Senior Research Scientist / Research Scientist
Responsible for developing and validating of bio-analytical methods for the bio-analytical laboratory and study sample analysis.
- Developing and support validation of bio-analytical methods under GLP and SOP guidelines.
- Assisting the lab management in evaluating external bio-analytical methods and working with external laboratories on collaborative projects.
- Following up on the recent progress and development in the area of biopharmaceutical sciences, specially in drug analysis/instrumentation and providing lab management (or other related departments) with suggestions on the future development of the analytical laboratory.
- Working with Senior Scientists
- Trouble shooting analytical instruments and assay procedures.
- Effectively transferring methods to the analysis group, and providing any relevant training to Analysts and LC-MS Operators.
- Preparing draft methods.
- Completely independent in operating and troubleshooting laboratory equipment.
- Able to carry out complete method development projects including conformational analysis.
- Attend scientific meetings and conferences, sharing knowledge gained with lab management and other laboratory staff
- Preparing scientific materials for presentations during lab meetings.
- Flexible to work in-shifts, necessary to ensure completion of assigned tasks.
- Supervise training of all the chemists to ensure that they are fully competent to conduct studies and provided with career development plans.
- Proactively monitor and control project execution to ensure all project objectives milestones are met within the agreed upon timelines.
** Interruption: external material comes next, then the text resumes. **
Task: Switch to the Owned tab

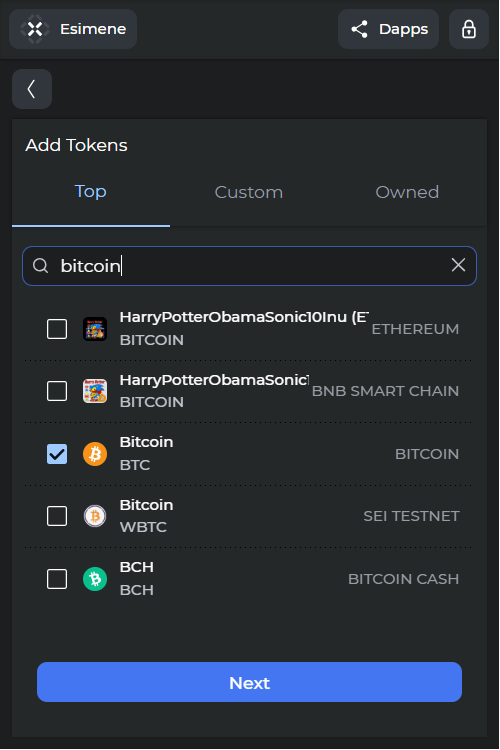Action: (x=407, y=192)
- Tracked project schedule and keep team focused on critical path activities to ensure project success.
- Demonstrate leadership by motivating, and inspiring the chemists to keep the team moving toward successful completion.
- Perform other duties as assigned
Responsibilities in regards to the conduct of GLP and Non-GLP studies
In addition to General Responsibilities, the following are additional responsibilities in regards to the conduct of GLP and Non-GLP studies:
- Generate analytical test results in compliance with all current SOPs, protocols, study plans and applicable GLP (OECD), EMA, ICH, FDA and TPD requirements.
- Document and communicate any deviations to these instructions directly to the Principal Investigator (for GLP studies) or Study Director (for Non-GLP studies).
- Generate method procedures, results, validation, re-validation and analytical reports for direct submission to regulatory authorities.
- Record raw data promptly and accurately and in compliance with the OECD Principles of Good Laboratory Practice.
- Work in a safe manner, complying with all relevant safety procedures.
- Exercise health precautions to minimize risk and to ensure the integrity of the study.
- Communicate to the Laboratory Management any relevant known health or medical condition so he/she can be excluded from operations that may affect the study
- Minimum of a Bachelors degree in scientific field or equivalent.
- Knowledge of Health Canada regulatory requirements pertaining to Good Clinical Practices (GCP), Good Laboratory Practices (GLP), and ICH Guidance Documents.
- Advanced experience in bio-analytical Method Development.
- Advanced knowledge of HPLC and LC-MS.
- Must have the ability to resolve technical problems in method development and validation.
- Proficient use of relevant computer software packages in a Windows environment (i.e. MS Word, Excel, and PowerPoint).
- Presentation of quality lab reports is essential.
- Ability to interact with all departments on a professional level.
- Excellent interpersonal skills.
- Excellent verbal and written communication skills in the English language.
- Excellent attention to detail.
- Excellent analytical skills.
The position requires a minimum of 5 – 8 years of direct laboratory research experience in chromatography, LC-MS and bio-analysis.